• ASSIGNED TASK:
Write only the number of lines in the data that include the word "computer".

• RECORDS PROVIDED:
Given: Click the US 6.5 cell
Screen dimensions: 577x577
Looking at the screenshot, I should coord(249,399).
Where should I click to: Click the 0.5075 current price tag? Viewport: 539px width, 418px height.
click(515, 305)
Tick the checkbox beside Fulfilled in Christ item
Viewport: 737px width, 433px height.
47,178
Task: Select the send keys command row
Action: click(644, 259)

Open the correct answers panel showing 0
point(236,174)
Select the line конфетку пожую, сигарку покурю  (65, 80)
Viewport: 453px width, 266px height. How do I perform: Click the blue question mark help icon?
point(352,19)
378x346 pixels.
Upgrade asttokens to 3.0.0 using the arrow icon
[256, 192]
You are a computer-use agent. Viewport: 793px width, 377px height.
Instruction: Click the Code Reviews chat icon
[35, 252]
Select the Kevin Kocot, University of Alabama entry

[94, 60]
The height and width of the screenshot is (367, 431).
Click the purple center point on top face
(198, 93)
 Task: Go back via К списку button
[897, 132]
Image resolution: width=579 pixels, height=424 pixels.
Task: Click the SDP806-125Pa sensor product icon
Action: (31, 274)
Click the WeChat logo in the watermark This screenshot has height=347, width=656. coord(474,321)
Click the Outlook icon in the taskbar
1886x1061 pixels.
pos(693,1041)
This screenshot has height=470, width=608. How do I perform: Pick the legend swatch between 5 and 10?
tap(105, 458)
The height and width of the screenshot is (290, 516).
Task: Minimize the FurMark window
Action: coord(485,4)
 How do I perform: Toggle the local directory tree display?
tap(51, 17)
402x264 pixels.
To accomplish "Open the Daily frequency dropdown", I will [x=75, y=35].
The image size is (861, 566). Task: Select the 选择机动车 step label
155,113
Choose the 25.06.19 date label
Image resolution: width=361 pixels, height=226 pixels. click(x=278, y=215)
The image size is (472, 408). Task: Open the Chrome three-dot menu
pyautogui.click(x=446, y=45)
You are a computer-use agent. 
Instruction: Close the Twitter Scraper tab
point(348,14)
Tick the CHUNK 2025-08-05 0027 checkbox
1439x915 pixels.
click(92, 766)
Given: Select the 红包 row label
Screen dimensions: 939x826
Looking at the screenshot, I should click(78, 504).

• TASK RESPONSE:
2